--- Problems and tasks ---
1. In the SMI passage, edit the stretch from "We have not" through "can be accomplished." so that "comprehensive" becomes "thorough".
2. Decide whether each statement below agrees with the SMI passage. Answer yes or no for each, and quote the deciding words.
(a) All cell lines were originally sourced from ATCC.
(b) The tissue microarray for the breast cancer biopsy was supplied by Acepix Bioscience, Inc.
(c) The RNA assay used 35 cell lines.
3. Answer these questions from the SMI passage:
(a) At what web address are the raw and processed data placed?
(b) Which company made the custom FFPE cell pellet arrays?
(c) How old was the female from whom the malignant breast biopsy came?

We have not attempted a comprehensive analysis of this data in this first manuscript describing the SMI technology. For that reason, we are placing the raw and processed data described in this study into the public domain (http://nanostring.com/CosMx-dataset), where interested scientists from around the world can explore the data. Spatial imaging technologies such as SMI have the potential to greatly enhance the field of Spatial Biology. When SMI is combined with high-plex profiling technologies (such as Digital Spatial Profiling), a truly comprehensive spatial investigation of tissues can be accomplished.

Materials and Methods

FFPE Microarray

Custom FFPE cell pellet arrays of 16 cell lines for RNA assay and 35 cell lines for protein assay were made with A-FLX™ FFPE CELL PELLET by Acepix Bioscience, Inc. All cell lines were originally sourced from ATCC. The 16 cell lines for RNA assay include CCRF-CEM, COLO205, DU145, EKVX, HCT116, HL60, HOP92, HS578T, IGROV1, M14, MDA-MB-468, MOLT4, PC3, RPMI-8226, SKMEL2, SUDHL4. The 35 cell lines for protein assay include SHSY5Y CA, A431 CA, NCIH2228, DBTRG05MG, SW48, NB4, U251MG, U87MG, SUPB15, THP1, WSUNHL, SKMEL2, SKMEL5, SKBR3, RAMOS, RPMI8226, SUDHL6, RI1, RAJI, MDAMB468, HUT78, HUH7, HL60, HCT116, HCC78, H596, A431, HEK293 ICOS, HEK293 PD1-overexpressing, HEK293 CTLA4-overexpressing, HEK293 GITR-overexpressing, HEK293 LAG3-overexpressing, HEK293 PDL2-overexpressing, and HEK293 PDL1-overexpressing. The breast cancer biopsy used for protein assay was CTRL301 tissue microarray supplied by US Biomax, Inc. The FFPE sample used was a malignant breast biopsy from a 61-year-old female with invasive carcinoma (Her-2 3+), T2N0M0 at IIA grade.

Saved data entries:

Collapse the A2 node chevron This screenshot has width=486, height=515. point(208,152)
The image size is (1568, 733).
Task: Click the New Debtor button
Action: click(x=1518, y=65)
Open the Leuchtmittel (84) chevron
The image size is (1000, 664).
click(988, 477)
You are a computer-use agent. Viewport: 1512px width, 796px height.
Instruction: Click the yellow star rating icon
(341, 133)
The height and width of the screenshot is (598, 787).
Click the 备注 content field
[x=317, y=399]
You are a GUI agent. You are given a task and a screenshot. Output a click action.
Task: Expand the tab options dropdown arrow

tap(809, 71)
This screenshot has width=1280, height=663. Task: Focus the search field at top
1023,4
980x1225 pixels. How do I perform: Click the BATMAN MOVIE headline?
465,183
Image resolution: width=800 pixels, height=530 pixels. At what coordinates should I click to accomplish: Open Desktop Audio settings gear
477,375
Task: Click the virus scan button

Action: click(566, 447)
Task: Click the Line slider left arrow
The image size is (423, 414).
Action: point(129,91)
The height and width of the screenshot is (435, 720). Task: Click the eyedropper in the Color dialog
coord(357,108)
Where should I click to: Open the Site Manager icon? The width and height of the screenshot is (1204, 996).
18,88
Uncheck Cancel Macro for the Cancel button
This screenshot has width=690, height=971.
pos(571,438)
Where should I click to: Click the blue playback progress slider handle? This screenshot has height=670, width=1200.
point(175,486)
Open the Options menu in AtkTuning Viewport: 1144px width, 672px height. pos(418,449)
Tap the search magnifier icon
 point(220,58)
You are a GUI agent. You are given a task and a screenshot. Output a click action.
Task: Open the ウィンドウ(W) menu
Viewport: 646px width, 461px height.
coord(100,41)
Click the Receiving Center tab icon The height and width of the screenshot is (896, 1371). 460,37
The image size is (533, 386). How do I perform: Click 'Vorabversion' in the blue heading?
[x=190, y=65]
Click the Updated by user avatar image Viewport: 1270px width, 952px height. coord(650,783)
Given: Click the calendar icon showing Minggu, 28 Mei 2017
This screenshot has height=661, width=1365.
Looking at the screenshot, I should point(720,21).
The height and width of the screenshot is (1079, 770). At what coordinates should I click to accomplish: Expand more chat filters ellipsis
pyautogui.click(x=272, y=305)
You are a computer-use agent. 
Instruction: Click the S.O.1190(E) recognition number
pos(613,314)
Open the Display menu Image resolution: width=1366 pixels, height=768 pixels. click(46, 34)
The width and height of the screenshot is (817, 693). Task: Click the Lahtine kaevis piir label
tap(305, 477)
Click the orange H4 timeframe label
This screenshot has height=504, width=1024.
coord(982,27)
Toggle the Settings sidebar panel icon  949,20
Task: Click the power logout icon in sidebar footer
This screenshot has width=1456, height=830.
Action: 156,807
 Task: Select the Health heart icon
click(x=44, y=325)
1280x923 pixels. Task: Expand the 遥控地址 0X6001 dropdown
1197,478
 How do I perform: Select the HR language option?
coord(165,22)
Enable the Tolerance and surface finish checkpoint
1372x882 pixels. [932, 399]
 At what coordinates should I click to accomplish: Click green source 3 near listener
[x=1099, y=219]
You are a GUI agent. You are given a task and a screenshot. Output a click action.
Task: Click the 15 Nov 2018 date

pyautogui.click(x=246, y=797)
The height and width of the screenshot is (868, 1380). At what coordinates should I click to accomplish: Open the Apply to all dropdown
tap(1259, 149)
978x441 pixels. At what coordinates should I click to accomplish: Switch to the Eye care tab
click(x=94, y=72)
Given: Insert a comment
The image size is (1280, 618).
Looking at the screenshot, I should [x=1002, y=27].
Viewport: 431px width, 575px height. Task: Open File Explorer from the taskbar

--- Answers by task ---
1.
We have not attempted a thorough analysis of this data in this first manuscript describing the SMI technology. For that reason, we are placing the raw and processed data described in this study into the public domain (http://nanostring.com/CosMx-dataset), where interested scientists from around the world can explore the data. Spatial imaging technologies such as SMI have the potential to greatly enhance the field of Spatial Biology. When SMI is combined with high-plex profiling technologies (such as Digital Spatial Profiling), a truly thorough spatial investigation of tissues can be accomplished.

2.
(a) Yes: "All cell lines were originally sourced from ATCC."
(b) No: "The breast cancer biopsy used for protein assay was CTRL301 tissue microarray supplied by US Biomax, Inc."
(c) No: "Custom FFPE cell pellet arrays of 16 cell lines for RNA assay"

3.
(a) http://nanostring.com/CosMx-dataset
(b) Acepix Bioscience, Inc.
(c) 61 years old